Full Monty, como cualquier obra cinematográfica, es susceptible de ser sometida a varias estrategias críticas: considerada como discurso comprometido con su tiempo, se sitúa en la estela de aquellos productos que abordan los problemas derivados de la «postindustrialización», en este caso concreto, las sangrantes consecuencias del desempleo. El año pasado se produjeron dos obras más con esta cuestión de fondo (la alemana «La vida en obras» y la magistral en todos los sentidos «Nubes pasajeras», del finlandés Aki Kaurismaki), lo cual justificaría plenamente un breve análisis comparativo de las mismas. También podemos comentar esta simpática propuesta remitiéndola a la tradición británica del cine realista (con Ken Loach, en la actualidad, y autores de la talla deStephen Frears, Mike Leigh o Mark Hermann), enfoque que ha encontrado ya su plasmación en estas páginas en otras ocasiones. En otra dirección más estética, cabe la posibilidad de estudiar los elementos genéricos sobre los que se construye como comedia un relato basado en la odisea de un grupo de perdedores. Aún más, en el caso que nos ocupa, resultaría muy interesante y aleccionador indagar en los motivos sociológicos que han catapultado a esta modesta filmación hasta el olimpo de los títulos estrella.
El «gancho» de Full Monty reside en algo tan elemental y desconcertante a un tiempo como su soporte argumental (dichosamente) engañoso. La historia es bastante sencilla: seis trabajadores en paro, tipos corrientes y molientes, deciden montar un espectáculo del «boys», muy a pesar de sus cuerpos, como alternativa a la falta de empleo. Esta idea, sin más, constituye el punto de arranque del relato, su baza argumental.

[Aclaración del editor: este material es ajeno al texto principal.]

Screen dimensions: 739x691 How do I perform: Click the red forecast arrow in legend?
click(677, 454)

He añadido, sin embargo, la coletilla de (dichosamente) «engañoso» al sustantivo «argumento» porque, debajo de esta trama, asoma ante todo un furioso e inesperado alegato a favor de la honestidad: el público acude al cine bajo el reclamo de las recalcitrantes peripecias de un puñado de excéntricos proletarios capaces de perder la ropa por unas libras y se encuentra con una sorprendente película de tintes humanistas en defensa de la dignidad humana.

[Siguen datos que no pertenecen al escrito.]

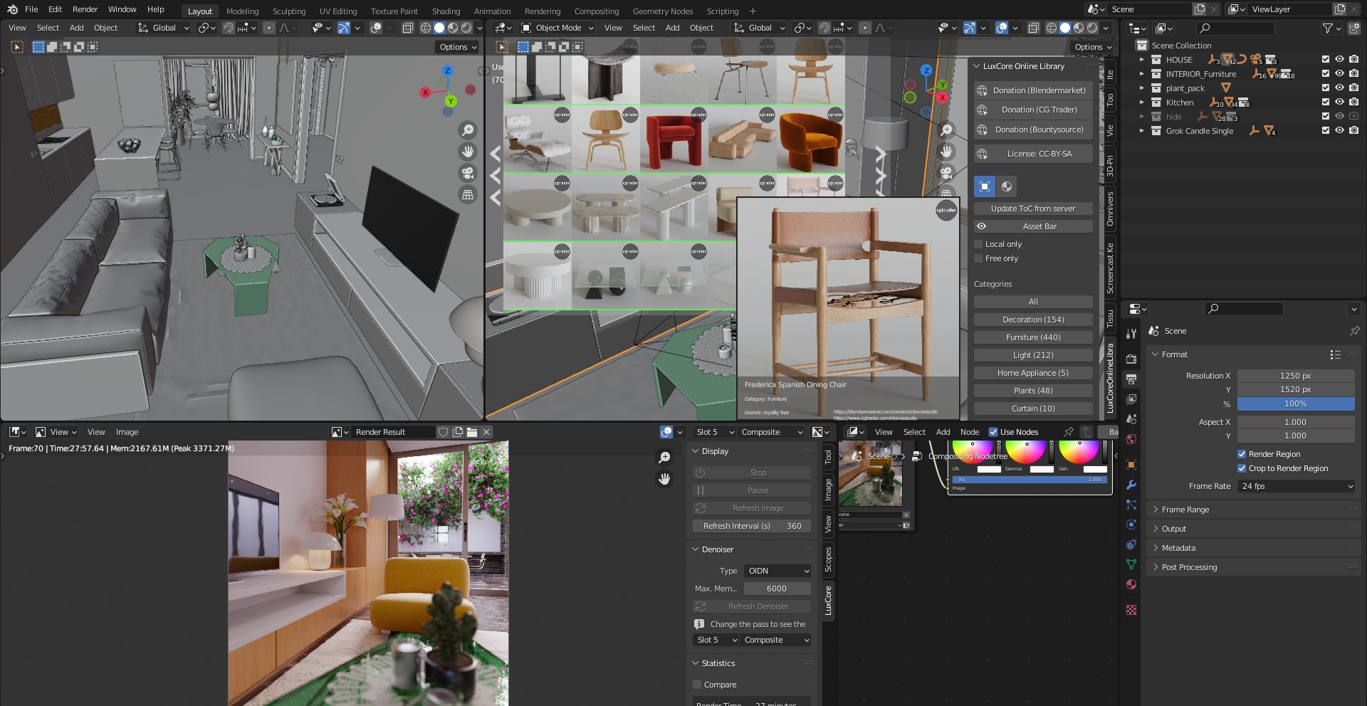The width and height of the screenshot is (1367, 706).
Task: Expand the Frame Range panel
Action: pyautogui.click(x=1185, y=510)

Para conseguir este curioso efecto de resituación, Peter Cattaneo recurre sobre todo al tratamiento de sus personajes. El proceso de montaje del espectáculo de striptease desencadena una especie de itinerario moral en el que cada protagonista asume y resuelve sus propias limitaciones personales: Gaz, el promotor del espectáculo, encara con seriedad la difícil tarea de ser padre divorciado de un preadolescente; David acepta su obesidad, aniquila sus temores sentimentales y refuerza la relación amorosa que mantiene con su mujer; Gerald, acostumbrado a una vida acomodada, acepta su nueva y precaria posición económica y rompe su lazo afectivo con su esposa, un vínculo basado en la falsa felicidad derivada de un consumismo ciego; Jean y Lumper descubren y viven una homosexualidad sin complejos; Horse afronta con ritmo y, ante todo, con valentía la proximidad de la vejez.
Sólo desde esta perspectiva adquiere sentido pleno la última escena de la película, momento capital por su intensidad emotiva, auténtico resumen significativo del conjunto. La obra culmina, como era de esperar, con la realización del espectáculo en presencia de un público enfervorizado. Tras todo lo anterior, el striptease multitudinario de estos seis seres humanos alcanza, paradójicamente, verdadera hondura ética y actúa como metáfora de su propia evolución personal. Los hombres-objeto, a medida que se desprenden de la ropa, ceden milagrosamente el paso a esos verdaderos sujetos que se han ido construyendo paulatinamente, y su desnudez gozosa, trascendentalizadora del erotismo, materializa el estado espiritual descubierto, tras un duro proceso de maduración, lo más puro, lo más auténtico, lo más elemental de su integridad. Full Monty nos regala mediante esta secuencia un desnudo integral maravilloso y a la vez imposible de filmar: el de unas conciencias vivas, libres, autoafirmadas.